Later retrospectives also singled out Aribeth as one of the campaign's lasting attractions. Mary Kenney of Kotaku cited Aribeth's betrayal among the developments that made the story worth replaying, while crediting the game's distinctive non-player characters more generally with making Neverwinter Nights her favourite game. Alice Bell, writing for Rock Paper Shotgun, similarly attributed her continued preference for the original Neverwinter Nights over its sequel largely to Aribeth, whom she regarded as one of her favourite game characters and praised for her story arc. In the third edition of Character Development and Storytelling for Games, Lee Sheldon used her as an example of how flaws in a non-player character can produce greater narrative depth. He described her progression from a heroic quest-giver and mentor to an enemy motivated by grief and revenge as an example of a reversal that adds surprise to a game narrative. Writing for the US edition of PC Gamer in 2023, Robert Jones cited Aribeth's motivations when discussing memorable role-playing game antagonists. Comparing her with Jon Irenicus from Baldur's Gate II: Shadows of Amn and Solas from Dragon Age: Inquisition, Jones argued that each works as an antagonist because the player can understand the events that led them into opposition with the protagonist. He wrote that this quality helped bring the story of Neverwinter Nights to life.

A 2006 feature in the Romanian edition of PC Games discussed Aribeth and Bastila Shan from Star Wars: Knights of the Old Republic within the context of romance, duty and temptation in role-playing games. The article examined Aribeth's attachment to Fenthick, her loss of confidence following his death and the player's ability to influence her final confrontation. In a PC Gamer feature on romances in PC games, Jones selected Aribeth and Fenthick's relationship for discussion. He regarded Fenthick's death and Aribeth's subsequent turn against Neverwinter as the elements that made their story memorable, emphasizing that her actions were presented as arising from grief and resentment rather than an unexplained change of allegiance.

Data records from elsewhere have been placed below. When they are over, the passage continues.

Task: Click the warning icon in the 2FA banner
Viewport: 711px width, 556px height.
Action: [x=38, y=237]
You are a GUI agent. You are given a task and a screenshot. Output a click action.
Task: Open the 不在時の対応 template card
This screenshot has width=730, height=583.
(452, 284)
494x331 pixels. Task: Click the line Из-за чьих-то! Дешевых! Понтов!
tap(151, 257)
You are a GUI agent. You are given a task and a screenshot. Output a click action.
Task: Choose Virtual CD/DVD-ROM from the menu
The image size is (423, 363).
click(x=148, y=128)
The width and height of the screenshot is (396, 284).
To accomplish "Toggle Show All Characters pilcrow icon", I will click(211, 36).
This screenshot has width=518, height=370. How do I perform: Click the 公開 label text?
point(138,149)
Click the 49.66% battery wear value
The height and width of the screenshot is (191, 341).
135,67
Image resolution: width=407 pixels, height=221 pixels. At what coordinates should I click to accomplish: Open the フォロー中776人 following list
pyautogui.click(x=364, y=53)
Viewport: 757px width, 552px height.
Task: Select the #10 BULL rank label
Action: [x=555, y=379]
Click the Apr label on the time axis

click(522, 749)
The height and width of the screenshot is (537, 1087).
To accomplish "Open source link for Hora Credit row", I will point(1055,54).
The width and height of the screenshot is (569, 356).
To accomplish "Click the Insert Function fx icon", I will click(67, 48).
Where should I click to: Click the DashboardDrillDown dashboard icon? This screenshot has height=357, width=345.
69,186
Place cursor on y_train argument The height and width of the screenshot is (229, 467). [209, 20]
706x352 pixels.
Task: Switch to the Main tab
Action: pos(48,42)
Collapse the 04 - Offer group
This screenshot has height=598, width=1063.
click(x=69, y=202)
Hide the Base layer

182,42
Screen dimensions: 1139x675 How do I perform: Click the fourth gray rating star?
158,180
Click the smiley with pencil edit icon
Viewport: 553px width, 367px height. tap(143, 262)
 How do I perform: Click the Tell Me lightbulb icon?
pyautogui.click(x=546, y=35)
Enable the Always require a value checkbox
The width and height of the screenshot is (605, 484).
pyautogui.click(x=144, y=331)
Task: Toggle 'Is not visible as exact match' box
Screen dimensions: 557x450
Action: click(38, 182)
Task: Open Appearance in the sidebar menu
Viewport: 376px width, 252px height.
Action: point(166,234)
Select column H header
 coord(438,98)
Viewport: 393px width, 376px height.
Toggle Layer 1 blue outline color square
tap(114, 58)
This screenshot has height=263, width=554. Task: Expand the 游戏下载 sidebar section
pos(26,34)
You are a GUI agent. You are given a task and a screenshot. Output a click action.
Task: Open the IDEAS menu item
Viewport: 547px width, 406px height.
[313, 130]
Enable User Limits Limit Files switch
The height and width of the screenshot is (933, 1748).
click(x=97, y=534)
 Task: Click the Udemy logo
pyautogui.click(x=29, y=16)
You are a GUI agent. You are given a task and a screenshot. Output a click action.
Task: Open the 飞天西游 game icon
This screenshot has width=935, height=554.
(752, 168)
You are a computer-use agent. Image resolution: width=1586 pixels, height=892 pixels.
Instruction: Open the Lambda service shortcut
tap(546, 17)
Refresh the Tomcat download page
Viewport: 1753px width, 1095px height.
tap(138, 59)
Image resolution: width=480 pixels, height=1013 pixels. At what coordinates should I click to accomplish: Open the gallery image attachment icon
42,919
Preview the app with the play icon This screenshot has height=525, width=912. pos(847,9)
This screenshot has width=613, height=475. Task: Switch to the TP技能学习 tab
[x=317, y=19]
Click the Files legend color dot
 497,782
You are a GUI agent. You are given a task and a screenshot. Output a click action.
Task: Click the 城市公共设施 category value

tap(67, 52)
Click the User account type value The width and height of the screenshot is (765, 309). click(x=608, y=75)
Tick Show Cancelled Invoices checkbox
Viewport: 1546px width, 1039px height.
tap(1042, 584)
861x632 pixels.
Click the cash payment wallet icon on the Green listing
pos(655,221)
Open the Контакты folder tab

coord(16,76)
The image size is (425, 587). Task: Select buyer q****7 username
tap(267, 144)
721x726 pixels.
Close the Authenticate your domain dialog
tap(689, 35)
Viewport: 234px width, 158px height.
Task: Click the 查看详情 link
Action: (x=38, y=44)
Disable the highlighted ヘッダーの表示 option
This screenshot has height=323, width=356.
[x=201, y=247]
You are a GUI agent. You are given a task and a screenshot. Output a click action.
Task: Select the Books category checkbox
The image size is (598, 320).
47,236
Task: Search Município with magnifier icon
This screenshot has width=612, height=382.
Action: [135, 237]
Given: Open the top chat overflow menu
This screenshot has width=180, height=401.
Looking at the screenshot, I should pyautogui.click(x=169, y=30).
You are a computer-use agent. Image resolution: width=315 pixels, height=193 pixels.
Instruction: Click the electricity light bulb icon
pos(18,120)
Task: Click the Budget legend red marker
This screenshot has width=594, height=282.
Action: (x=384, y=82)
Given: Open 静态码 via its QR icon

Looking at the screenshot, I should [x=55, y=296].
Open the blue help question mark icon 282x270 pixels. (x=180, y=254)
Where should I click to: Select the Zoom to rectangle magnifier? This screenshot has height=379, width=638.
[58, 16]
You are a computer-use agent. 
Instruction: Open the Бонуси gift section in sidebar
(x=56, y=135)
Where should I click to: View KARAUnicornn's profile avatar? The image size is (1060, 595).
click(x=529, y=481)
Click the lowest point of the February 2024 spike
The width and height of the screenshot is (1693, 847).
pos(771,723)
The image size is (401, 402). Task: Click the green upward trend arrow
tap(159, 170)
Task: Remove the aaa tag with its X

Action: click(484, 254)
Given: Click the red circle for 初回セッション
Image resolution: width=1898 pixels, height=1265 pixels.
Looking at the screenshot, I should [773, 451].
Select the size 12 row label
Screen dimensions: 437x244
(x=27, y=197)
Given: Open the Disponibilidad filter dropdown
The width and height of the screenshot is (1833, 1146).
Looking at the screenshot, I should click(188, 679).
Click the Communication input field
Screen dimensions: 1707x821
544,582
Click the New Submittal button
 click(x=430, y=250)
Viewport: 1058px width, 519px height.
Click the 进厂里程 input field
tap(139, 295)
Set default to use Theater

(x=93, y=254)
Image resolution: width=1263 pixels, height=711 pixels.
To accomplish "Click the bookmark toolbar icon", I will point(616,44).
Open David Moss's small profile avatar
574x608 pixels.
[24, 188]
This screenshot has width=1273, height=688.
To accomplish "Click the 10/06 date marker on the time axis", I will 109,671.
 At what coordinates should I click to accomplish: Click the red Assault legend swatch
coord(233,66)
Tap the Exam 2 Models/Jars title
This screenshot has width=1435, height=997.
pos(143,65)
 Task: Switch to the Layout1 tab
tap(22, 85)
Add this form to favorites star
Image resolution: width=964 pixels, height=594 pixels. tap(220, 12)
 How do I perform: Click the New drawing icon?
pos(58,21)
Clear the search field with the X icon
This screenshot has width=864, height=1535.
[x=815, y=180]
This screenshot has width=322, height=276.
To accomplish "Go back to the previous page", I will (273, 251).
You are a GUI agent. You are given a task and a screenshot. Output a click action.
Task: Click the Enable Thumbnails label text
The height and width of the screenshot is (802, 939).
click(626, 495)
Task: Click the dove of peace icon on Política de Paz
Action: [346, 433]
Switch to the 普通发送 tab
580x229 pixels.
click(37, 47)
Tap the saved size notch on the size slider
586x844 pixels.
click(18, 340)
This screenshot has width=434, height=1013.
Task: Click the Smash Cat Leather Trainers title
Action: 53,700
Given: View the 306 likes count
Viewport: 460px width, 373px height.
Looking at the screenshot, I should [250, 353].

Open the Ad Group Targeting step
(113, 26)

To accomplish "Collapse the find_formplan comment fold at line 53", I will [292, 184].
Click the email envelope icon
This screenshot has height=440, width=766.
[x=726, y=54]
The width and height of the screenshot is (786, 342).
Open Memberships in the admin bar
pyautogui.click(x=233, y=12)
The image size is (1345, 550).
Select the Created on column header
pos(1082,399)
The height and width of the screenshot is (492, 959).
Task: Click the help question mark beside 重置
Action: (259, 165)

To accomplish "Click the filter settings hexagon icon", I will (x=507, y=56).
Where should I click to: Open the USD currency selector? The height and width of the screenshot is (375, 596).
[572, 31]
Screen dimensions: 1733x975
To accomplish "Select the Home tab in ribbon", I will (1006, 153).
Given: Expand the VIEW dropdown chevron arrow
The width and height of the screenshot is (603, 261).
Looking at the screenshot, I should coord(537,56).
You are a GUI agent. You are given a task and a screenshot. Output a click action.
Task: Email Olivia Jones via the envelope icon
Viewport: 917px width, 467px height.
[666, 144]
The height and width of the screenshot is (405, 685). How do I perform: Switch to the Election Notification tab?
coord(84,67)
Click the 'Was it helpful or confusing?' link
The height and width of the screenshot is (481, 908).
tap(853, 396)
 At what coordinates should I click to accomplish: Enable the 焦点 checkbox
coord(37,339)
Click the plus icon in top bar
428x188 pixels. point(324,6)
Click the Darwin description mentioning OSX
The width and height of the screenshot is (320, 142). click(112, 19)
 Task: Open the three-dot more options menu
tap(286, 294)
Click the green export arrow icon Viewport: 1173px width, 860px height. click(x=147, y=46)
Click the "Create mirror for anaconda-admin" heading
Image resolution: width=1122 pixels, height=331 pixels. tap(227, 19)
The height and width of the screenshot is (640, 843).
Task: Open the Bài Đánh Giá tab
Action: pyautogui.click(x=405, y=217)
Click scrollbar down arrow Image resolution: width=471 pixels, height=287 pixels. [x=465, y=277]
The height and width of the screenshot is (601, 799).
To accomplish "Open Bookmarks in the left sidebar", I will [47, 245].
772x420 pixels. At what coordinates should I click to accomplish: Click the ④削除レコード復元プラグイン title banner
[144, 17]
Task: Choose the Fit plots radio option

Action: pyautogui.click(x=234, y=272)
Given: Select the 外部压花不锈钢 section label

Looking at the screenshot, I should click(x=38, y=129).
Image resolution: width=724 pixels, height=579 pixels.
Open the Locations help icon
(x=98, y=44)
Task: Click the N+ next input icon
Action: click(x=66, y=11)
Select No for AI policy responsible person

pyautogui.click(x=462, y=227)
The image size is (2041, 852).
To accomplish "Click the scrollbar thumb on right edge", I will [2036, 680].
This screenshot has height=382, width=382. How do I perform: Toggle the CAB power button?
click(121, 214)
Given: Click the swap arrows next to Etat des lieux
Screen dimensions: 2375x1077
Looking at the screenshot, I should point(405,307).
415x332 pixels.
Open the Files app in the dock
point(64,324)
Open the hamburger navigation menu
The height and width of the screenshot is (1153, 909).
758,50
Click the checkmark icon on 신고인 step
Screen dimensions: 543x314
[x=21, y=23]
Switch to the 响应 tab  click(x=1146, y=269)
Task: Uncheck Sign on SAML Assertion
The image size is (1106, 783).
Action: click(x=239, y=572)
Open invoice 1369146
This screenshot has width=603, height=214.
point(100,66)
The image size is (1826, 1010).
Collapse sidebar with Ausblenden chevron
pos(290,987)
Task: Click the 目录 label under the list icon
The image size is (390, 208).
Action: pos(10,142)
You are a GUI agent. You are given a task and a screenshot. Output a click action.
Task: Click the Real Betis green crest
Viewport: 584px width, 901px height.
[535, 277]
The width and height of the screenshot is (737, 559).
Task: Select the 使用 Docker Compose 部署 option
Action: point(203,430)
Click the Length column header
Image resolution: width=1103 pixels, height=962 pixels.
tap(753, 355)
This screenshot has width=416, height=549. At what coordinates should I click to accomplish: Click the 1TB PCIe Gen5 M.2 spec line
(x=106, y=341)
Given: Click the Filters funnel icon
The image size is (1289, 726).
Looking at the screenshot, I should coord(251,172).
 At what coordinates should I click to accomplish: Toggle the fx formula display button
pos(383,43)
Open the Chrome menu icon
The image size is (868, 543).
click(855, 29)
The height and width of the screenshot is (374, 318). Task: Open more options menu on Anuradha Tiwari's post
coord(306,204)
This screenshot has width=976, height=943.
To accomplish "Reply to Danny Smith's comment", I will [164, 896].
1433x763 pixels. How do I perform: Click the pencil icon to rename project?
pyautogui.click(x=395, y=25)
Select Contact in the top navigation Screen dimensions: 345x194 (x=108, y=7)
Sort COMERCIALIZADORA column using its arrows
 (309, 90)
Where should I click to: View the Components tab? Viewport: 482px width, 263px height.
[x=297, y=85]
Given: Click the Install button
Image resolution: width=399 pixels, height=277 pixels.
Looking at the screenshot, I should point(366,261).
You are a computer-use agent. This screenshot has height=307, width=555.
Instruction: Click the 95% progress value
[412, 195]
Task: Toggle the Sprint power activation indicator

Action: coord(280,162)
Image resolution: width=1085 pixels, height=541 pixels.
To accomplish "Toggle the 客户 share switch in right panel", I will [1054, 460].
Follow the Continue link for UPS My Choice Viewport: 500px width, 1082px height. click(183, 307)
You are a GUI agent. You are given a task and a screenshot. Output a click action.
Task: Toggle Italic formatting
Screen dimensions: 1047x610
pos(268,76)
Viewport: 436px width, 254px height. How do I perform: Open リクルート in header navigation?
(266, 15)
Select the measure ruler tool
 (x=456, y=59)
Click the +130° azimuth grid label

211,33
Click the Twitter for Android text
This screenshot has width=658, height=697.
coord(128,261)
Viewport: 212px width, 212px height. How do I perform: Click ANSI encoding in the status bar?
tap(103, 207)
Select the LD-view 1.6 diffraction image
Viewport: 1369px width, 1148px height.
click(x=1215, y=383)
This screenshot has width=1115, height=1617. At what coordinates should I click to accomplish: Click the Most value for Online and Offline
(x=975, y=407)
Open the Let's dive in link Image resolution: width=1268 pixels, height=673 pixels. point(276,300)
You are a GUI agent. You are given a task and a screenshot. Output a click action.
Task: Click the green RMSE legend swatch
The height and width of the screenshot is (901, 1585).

Aribeth's appearance has also drawn comment for the contrast between her characterization as a formidable paladin and the impracticality of her armour. Bell described Aribeth's armor as essentially corset-like, noting its strapless and backless construction, pronounced neckline, and, in some character artwork, an asymmetrical ornamental shoulder guard. Bell further observed that the plunging neckline remained conspicuous in Aribeth's comparatively low-detail in-game character model. Corneliussen and Mortensen argued more broadly that female armour in Neverwinter Nights is more sexualized than its male equivalent, ranging from revealing outfits to full-body armour shaped to accentuate the breasts, and questioned its practicality as protection. Kaufman also discussed the visual representation of female warriors in Neverwinter Nights and echosed Corneliussen and Mortensen's criticism of armour designs that emphasize feminine body shapes, even when they cover most of the body.

Corneliussen and Mortensen observed that players created modules centered on Aribeth after the release of Neverwinter Nights, including Aribeth's Dilemma and Aribeth's Fate. They argued that this interest reflected the degree to which players could become invested in her story independently of their own customizable character.